The full traceback is:

Traceback (most recent call last):
  File "C:/Users/ricardo/Desktop/Google-Scholar/BibTex/test.py", line 29, in <module>
    resp = get_page(host + url, headers, params)
  File "C:/Users/ricardo/Desktop/Google-Scholar/BibTex/test.py", line 8, in get_page
    cookies.load()
  File "C:\Python32\lib\http\cookiejar.py", line 1767, in load
    self._really_load(f, filename, ignore_discard, ignore_expires)
  File "C:\Python32\lib\http\cookiejar.py", line 1997, in _really_load
    filename)
http.cookiejar.LoadError: 'cookies.txt' does not look like a Netscape format cookies file

I've looked around for documentation on the Netscape cookie file format, but I can't find anything that shows me the problem. Are there newlines that need to be included? I changed the line endings to Unix style, just in case, but that didn't solve the problem. The closest specification I can find is this, which doesn't indicate anything to me that I'm missing. The fields on each of the last four lines are separated by tabs, not spaces, and everything else looks correct to me.

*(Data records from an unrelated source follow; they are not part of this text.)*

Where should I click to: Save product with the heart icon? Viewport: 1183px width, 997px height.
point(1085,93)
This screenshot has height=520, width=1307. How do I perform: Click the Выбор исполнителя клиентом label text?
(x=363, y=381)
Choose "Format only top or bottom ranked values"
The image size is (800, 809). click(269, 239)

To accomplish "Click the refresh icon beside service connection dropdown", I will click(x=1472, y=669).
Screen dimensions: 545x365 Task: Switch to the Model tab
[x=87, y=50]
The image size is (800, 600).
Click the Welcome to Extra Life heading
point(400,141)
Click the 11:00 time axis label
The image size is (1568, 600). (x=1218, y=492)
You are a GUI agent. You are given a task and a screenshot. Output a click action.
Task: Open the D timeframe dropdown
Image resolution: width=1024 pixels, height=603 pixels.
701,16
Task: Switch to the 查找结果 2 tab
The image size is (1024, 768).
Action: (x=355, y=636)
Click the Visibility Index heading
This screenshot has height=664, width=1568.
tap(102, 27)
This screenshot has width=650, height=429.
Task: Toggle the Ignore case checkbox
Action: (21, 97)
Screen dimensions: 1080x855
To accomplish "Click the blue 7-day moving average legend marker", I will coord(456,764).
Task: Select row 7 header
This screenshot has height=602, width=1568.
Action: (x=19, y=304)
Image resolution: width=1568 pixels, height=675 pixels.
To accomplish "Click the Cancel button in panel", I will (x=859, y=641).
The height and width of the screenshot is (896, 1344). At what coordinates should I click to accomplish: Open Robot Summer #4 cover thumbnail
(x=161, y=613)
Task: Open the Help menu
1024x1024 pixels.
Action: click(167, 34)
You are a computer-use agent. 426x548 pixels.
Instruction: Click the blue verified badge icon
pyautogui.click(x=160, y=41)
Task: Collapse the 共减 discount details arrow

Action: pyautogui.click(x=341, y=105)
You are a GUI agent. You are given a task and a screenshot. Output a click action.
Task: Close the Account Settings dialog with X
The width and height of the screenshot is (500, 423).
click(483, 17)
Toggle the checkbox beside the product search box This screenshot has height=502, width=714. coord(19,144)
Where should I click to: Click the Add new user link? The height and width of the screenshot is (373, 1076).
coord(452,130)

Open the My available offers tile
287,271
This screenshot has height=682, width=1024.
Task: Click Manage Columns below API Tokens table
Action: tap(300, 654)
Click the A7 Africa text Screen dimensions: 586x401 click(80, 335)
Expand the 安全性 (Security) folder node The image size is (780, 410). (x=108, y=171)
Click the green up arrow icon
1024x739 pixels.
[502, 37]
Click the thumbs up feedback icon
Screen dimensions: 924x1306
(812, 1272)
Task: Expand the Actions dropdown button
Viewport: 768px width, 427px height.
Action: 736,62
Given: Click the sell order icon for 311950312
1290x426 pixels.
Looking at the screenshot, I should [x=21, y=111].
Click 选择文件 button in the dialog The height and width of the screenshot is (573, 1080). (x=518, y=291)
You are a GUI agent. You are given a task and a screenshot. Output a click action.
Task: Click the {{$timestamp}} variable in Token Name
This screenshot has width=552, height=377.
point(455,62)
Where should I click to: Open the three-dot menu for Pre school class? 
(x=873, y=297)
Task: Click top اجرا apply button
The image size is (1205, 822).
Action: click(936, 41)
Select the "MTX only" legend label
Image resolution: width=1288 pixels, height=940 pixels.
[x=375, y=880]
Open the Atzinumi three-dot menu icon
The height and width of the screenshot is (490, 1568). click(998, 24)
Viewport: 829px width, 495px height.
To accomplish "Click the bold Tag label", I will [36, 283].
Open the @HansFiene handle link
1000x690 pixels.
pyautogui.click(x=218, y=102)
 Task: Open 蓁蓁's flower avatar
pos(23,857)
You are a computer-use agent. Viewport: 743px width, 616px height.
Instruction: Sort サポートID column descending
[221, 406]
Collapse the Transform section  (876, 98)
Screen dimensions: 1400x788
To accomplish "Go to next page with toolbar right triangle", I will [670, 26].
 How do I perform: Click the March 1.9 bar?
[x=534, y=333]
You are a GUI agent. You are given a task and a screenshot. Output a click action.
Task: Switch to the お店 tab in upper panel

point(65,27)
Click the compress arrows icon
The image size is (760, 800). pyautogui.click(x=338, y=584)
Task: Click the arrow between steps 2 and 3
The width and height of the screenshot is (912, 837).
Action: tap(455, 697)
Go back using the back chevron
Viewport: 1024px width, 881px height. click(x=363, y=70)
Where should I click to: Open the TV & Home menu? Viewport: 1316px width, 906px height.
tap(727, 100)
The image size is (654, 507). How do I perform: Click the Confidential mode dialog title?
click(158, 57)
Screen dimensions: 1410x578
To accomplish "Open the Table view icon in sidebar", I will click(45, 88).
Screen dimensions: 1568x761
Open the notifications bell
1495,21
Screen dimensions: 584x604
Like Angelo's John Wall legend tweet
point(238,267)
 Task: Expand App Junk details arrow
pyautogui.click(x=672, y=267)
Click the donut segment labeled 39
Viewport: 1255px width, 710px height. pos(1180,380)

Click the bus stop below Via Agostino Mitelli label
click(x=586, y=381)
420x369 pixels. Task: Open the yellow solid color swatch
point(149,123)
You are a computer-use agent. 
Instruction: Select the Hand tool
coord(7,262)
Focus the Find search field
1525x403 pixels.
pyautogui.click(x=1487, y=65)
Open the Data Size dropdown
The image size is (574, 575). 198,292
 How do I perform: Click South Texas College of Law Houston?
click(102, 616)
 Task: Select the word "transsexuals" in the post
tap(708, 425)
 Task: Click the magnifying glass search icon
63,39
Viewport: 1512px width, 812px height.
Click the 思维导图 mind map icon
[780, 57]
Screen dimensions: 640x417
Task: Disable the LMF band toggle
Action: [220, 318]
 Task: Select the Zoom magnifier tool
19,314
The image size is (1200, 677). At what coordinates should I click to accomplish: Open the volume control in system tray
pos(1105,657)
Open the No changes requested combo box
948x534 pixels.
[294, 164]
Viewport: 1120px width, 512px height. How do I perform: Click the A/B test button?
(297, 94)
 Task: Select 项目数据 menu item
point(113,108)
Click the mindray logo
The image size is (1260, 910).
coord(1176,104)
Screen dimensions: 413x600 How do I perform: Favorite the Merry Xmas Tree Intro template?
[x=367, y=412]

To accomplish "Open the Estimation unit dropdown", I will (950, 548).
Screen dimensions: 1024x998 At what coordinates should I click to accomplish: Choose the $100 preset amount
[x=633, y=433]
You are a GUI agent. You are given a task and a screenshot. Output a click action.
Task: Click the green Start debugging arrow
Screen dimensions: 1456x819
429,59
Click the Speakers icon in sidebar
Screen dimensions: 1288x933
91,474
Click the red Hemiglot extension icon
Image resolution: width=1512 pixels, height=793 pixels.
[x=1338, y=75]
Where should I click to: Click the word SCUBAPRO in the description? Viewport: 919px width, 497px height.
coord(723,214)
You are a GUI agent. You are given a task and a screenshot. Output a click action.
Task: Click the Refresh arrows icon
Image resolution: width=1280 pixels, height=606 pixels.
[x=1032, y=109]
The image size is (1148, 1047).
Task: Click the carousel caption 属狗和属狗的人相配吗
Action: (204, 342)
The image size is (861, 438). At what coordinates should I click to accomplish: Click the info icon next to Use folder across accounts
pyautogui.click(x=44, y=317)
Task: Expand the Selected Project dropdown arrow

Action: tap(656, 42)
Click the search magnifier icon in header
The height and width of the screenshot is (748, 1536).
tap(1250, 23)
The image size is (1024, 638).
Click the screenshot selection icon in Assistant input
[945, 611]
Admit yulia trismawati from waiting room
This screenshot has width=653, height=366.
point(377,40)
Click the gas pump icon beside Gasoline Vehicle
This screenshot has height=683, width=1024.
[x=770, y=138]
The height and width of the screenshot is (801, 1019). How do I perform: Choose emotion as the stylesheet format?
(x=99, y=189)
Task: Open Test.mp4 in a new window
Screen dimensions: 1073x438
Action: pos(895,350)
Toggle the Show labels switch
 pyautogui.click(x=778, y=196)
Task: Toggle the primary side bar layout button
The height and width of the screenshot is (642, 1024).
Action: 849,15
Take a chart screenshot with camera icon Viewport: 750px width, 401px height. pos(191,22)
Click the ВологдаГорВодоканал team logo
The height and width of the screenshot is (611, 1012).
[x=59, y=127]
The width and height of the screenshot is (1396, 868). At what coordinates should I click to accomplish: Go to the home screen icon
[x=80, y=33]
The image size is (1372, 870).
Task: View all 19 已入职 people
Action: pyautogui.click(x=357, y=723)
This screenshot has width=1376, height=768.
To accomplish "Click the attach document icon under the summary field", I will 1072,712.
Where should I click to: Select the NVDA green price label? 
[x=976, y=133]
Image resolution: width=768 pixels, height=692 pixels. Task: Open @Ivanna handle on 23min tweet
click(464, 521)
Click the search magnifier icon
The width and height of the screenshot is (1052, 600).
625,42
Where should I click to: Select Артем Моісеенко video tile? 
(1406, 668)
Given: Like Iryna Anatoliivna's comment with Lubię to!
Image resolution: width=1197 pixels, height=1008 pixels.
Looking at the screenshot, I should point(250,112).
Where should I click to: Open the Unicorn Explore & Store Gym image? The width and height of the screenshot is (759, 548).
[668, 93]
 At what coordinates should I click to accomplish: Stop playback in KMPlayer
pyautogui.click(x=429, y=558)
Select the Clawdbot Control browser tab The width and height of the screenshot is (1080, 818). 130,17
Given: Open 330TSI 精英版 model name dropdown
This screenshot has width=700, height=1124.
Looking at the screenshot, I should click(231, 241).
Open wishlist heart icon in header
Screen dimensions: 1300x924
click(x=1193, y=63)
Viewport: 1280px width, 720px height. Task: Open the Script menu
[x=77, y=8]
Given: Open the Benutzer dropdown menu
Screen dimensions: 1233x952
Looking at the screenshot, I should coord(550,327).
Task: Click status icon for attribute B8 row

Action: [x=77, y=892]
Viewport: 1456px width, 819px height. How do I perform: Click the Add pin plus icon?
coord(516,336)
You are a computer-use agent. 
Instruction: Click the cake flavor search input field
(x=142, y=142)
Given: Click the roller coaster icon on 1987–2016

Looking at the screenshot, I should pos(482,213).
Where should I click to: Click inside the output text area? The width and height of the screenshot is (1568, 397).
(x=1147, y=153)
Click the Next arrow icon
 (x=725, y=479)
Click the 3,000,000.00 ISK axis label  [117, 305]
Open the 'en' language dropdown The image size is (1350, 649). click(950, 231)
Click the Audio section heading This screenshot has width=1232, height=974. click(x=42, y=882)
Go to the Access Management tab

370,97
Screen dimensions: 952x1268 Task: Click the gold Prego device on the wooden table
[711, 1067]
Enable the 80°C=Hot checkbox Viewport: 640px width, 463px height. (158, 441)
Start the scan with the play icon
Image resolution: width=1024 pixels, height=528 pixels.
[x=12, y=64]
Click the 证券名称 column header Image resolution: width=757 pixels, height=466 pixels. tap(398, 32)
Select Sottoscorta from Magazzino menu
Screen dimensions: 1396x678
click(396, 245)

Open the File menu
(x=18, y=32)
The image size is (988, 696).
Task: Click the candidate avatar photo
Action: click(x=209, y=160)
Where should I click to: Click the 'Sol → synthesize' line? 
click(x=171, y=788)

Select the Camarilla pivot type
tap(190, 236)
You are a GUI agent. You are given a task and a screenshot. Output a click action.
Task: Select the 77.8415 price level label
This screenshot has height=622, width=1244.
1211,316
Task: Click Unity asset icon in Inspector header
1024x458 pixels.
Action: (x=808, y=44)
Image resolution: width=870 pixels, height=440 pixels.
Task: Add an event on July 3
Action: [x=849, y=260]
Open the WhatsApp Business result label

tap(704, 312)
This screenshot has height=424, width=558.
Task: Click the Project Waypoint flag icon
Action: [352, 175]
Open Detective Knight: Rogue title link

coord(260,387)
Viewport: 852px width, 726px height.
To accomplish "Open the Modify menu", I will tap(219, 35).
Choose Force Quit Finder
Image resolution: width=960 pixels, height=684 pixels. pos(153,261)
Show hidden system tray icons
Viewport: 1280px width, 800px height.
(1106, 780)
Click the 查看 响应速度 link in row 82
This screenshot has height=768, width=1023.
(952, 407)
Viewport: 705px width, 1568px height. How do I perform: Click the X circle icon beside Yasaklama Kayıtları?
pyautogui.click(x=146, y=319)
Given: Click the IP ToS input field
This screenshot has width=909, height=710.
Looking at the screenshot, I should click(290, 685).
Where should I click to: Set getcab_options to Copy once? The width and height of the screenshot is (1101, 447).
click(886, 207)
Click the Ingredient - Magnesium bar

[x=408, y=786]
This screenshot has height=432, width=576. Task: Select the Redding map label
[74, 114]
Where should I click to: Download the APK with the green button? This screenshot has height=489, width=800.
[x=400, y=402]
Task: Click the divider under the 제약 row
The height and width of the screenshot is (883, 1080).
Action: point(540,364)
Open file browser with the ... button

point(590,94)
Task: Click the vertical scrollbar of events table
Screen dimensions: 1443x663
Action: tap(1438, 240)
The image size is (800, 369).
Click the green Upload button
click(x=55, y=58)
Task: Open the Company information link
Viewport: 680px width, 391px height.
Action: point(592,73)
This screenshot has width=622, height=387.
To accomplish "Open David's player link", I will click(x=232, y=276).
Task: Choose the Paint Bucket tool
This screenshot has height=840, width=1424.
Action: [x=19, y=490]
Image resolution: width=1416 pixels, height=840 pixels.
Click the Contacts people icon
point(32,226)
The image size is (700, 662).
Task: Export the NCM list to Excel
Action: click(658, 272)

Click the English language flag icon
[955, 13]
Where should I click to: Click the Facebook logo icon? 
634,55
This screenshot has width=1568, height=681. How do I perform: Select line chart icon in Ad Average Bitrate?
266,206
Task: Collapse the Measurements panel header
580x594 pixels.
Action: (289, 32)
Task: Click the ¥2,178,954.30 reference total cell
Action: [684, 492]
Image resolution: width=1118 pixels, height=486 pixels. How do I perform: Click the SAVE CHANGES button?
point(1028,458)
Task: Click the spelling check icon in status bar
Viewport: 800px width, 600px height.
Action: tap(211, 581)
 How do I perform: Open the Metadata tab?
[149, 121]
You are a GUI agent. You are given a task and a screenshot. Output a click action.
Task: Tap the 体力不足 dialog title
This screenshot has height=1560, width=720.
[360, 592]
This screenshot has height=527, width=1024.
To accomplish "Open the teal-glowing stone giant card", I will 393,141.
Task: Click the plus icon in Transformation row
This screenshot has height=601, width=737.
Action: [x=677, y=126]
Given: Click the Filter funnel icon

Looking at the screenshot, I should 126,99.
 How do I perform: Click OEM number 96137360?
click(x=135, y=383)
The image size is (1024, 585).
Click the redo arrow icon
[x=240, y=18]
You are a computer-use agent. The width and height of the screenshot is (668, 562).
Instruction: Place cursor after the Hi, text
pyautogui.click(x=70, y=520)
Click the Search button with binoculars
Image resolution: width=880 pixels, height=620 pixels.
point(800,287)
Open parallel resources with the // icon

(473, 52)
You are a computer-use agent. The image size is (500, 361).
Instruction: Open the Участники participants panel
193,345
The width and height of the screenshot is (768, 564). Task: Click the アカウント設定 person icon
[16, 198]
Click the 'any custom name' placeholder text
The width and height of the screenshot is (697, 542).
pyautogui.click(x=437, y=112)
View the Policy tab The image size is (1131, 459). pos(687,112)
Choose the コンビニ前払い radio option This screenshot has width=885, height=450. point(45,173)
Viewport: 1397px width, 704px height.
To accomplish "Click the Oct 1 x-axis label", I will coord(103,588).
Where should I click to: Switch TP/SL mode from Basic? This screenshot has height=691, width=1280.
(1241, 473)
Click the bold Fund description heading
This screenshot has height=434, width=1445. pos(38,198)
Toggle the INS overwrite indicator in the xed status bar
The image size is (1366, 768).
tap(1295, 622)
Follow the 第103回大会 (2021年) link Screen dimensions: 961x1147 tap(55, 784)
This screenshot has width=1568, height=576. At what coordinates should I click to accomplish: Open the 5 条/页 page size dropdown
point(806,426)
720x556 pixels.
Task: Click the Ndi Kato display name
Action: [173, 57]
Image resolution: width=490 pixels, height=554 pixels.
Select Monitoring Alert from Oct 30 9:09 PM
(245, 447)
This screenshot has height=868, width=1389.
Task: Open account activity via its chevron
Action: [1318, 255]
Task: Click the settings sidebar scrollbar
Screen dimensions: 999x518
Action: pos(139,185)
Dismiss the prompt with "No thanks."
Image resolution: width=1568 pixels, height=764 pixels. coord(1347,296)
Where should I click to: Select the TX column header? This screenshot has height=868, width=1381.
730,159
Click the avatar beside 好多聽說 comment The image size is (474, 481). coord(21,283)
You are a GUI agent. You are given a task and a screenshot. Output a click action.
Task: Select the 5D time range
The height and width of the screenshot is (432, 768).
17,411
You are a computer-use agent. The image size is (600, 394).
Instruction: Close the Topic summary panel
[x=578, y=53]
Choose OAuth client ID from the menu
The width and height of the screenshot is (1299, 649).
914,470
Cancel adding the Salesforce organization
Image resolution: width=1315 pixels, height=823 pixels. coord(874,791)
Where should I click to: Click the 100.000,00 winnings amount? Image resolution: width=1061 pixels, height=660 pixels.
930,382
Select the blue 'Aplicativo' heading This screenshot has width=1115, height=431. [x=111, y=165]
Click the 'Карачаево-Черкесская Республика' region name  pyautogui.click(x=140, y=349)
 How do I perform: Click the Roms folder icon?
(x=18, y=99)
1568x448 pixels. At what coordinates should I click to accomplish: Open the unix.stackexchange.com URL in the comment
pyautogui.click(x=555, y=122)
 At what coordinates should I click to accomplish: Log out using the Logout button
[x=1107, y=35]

Cot answered 17/7, 2012 at 19:24 Comment(3)
netscape cookie specification that used to be hosted at netscape.com before someone (AOL?) ruined history.Deadwood
an updated spec as rfc2965 with Set-Cookie2Deadwood
For anyone interested, actually you can do 'cookies.save(cookie_file, ignore_discard=True, ignore_expires=True)' to create a valid cookie file as instance to compare with invalid cookies.txt. Line by line or bye by byte to compare, and remove the line one by one, you would found the reason eventually.Karmakarmadharaya
J
13

I see nothing in your example code or copy of the cookies.txt file that is obviously wrong.

I've checked the source code for the MozillaCookieJar._really_load method, which throws the exception that you see.

The first thing this method does, is read the first line of the file you specified (using f.readline()) and use re.search to look for the regular expression pattern "#( Netscape)? HTTP Cookie File". This is what fails for your file.

It certainly looks like your cookies.txt would match that format, so the error you see is quite surprising.

Note that your file is opened with a simple open(filename) call earlier on, so it'll be opened in text mode with universal line ending support, meaning it doesn't matter that you are running this on Windows. The code will see \n newline terminated strings, regardless of what newline convention was used in the file itself.

What I'd do in this case is triple-check that your file's first line is really correct. It needs to either contain "# HTTP Cookie File" or "# Netscape HTTP Cookie File" (spaces only, no tabs, between the words, capitalisation matching). Test this with the python prompt:

>>> f = open('cookies.txt')
>>> line = f.readline()
>>> line
'# Netscape HTTP Cookie File\n'
>>> import re
>>> re.search("#( Netscape)? HTTP Cookie File", line)
<_sre.SRE_Match object at 0x10fecfdc8>

Python echoed the line representation back to me when I typed line at the prompt, including the \n newline character. Any surprises like tab characters or unicode zero-width spaces will show up there as escape codes. I also verified that the regular expression used by the cookiejar code matches.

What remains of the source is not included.